=== Materials provided ===

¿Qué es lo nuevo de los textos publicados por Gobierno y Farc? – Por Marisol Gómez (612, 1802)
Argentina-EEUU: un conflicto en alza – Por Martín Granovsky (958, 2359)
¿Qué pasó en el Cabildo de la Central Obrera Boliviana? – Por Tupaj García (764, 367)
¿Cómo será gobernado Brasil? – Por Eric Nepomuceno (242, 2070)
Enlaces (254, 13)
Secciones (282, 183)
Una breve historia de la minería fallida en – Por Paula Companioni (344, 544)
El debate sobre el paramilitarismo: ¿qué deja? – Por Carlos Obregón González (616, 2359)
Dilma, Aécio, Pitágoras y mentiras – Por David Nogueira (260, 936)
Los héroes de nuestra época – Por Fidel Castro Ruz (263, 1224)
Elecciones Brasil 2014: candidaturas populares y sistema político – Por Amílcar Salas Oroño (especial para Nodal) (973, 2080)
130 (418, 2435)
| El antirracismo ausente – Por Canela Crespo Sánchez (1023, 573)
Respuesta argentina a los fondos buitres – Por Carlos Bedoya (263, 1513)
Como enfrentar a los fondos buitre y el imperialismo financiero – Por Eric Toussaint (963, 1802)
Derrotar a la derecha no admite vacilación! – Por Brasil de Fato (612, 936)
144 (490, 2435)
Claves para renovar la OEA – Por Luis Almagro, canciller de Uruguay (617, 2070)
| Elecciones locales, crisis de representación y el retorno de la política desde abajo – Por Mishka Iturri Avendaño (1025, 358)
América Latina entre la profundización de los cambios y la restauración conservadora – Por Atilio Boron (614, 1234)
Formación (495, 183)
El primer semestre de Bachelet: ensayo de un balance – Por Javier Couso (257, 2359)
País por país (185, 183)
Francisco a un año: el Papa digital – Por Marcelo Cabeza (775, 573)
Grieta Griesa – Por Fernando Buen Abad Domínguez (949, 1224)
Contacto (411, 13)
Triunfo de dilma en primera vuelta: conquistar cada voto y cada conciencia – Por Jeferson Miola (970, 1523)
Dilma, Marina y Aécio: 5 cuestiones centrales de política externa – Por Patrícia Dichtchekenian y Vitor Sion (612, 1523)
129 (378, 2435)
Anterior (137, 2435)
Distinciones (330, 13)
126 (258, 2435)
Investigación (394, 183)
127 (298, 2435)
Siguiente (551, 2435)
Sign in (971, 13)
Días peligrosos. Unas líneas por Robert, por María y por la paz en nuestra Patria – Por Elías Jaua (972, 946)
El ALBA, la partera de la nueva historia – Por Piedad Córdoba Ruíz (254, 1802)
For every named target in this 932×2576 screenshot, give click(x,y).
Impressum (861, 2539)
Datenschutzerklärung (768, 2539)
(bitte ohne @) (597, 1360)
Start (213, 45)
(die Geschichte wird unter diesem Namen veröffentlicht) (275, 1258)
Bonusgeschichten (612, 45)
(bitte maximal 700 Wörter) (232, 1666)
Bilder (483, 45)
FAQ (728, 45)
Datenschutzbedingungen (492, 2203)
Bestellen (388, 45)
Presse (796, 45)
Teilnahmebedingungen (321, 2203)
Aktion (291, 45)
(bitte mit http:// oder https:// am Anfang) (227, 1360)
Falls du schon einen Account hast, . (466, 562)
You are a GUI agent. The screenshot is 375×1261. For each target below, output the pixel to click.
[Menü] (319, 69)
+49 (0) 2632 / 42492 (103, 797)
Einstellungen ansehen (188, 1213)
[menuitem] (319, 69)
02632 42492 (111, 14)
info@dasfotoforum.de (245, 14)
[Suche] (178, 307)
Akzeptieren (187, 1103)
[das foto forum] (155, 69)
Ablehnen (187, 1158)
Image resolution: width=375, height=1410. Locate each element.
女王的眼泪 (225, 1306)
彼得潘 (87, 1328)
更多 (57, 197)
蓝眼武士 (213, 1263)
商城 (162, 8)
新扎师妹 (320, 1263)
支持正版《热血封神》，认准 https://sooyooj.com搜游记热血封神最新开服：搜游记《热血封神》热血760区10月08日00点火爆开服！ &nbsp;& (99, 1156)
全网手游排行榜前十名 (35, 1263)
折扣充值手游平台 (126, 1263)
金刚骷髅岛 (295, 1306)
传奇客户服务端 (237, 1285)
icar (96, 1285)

===

What this task involves: Write out every line of the data above again, word for word and in the same order, with nothing changed.

Solution to the problem:
¿Qué es lo nuevo de los textos publicados por Gobierno y Farc? – Por Marisol Gómez (612, 1802)
Argentina-EEUU: un conflicto en alza – Por Martín Granovsky (958, 2359)
¿Qué pasó en el Cabildo de la Central Obrera Boliviana? – Por Tupaj García (764, 367)
¿Cómo será gobernado Brasil? – Por Eric Nepomuceno (242, 2070)
Enlaces (254, 13)
Secciones (282, 183)
Una breve historia de la minería fallida en – Por Paula Companioni (344, 544)
El debate sobre el paramilitarismo: ¿qué deja? – Por Carlos Obregón González (616, 2359)
Dilma, Aécio, Pitágoras y mentiras – Por David Nogueira (260, 936)
Los héroes de nuestra época – Por Fidel Castro Ruz (263, 1224)
Elecciones Brasil 2014: candidaturas populares y sistema político – Por Amílcar Salas Oroño (especial para Nodal) (973, 2080)
130 (418, 2435)
| El antirracismo ausente – Por Canela Crespo Sánchez (1023, 573)
Respuesta argentina a los fondos buitres – Por Carlos Bedoya (263, 1513)
Como enfrentar a los fondos buitre y el imperialismo financiero – Por Eric Toussaint (963, 1802)
Derrotar a la derecha no admite vacilación! – Por Brasil de Fato (612, 936)
144 (490, 2435)
Claves para renovar la OEA – Por Luis Almagro, canciller de Uruguay (617, 2070)
| Elecciones locales, crisis de representación y el retorno de la política desde abajo – Por Mishka Iturri Avendaño (1025, 358)
América Latina entre la profundización de los cambios y la restauración conservadora – Por Atilio Boron (614, 1234)
Formación (495, 183)
El primer semestre de Bachelet: ensayo de un balance – Por Javier Couso (257, 2359)
País por país (185, 183)
Francisco a un año: el Papa digital – Por Marcelo Cabeza (775, 573)
Grieta Griesa – Por Fernando Buen Abad Domínguez (949, 1224)
Contacto (411, 13)
Triunfo de dilma en primera vuelta: conquistar cada voto y cada conciencia – Por Jeferson Miola (970, 1523)
Dilma, Marina y Aécio: 5 cuestiones centrales de política externa – Por Patrícia Dichtchekenian y Vitor Sion (612, 1523)
129 (378, 2435)
Anterior (137, 2435)
Distinciones (330, 13)
126 (258, 2435)
Investigación (394, 183)
127 (298, 2435)
Siguiente (551, 2435)
Sign in (971, 13)
Días peligrosos. Unas líneas por Robert, por María y por la paz en nuestra Patria – Por Elías Jaua (972, 946)
El ALBA, la partera de la nueva historia – Por Piedad Córdoba Ruíz (254, 1802)
For every named target in this 932×2576 screenshot, give click(x,y).
Impressum (861, 2539)
Datenschutzerklärung (768, 2539)
(bitte ohne @) (597, 1360)
Start (213, 45)
(die Geschichte wird unter diesem Namen veröffentlicht) (275, 1258)
Bonusgeschichten (612, 45)
(bitte maximal 700 Wörter) (232, 1666)
Bilder (483, 45)
FAQ (728, 45)
Datenschutzbedingungen (492, 2203)
Bestellen (388, 45)
Presse (796, 45)
Teilnahmebedingungen (321, 2203)
Aktion (291, 45)
(bitte mit http:// oder https:// am Anfang) (227, 1360)
Falls du schon einen Account hast, . (466, 562)
You are a GUI agent. The screenshot is 375×1261. For each target below, output the pixel to click.
[Menü] (319, 69)
+49 (0) 2632 / 42492 (103, 797)
Einstellungen ansehen (188, 1213)
[menuitem] (319, 69)
02632 42492 (111, 14)
info@dasfotoforum.de (245, 14)
[Suche] (178, 307)
Akzeptieren (187, 1103)
[das foto forum] (155, 69)
Ablehnen (187, 1158)
Image resolution: width=375, height=1410. Locate each element.
女王的眼泪 (225, 1306)
彼得潘 (87, 1328)
更多 (57, 197)
蓝眼武士 (213, 1263)
商城 (162, 8)
新扎师妹 (320, 1263)
支持正版《热血封神》，认准 https://sooyooj.com搜游记热血封神最新开服：搜游记《热血封神》热血760区10月08日00点火爆开服！ &nbsp;& (99, 1156)
全网手游排行榜前十名 (35, 1263)
折扣充值手游平台 (126, 1263)
金刚骷髅岛 (295, 1306)
传奇客户服务端 (237, 1285)
icar (96, 1285)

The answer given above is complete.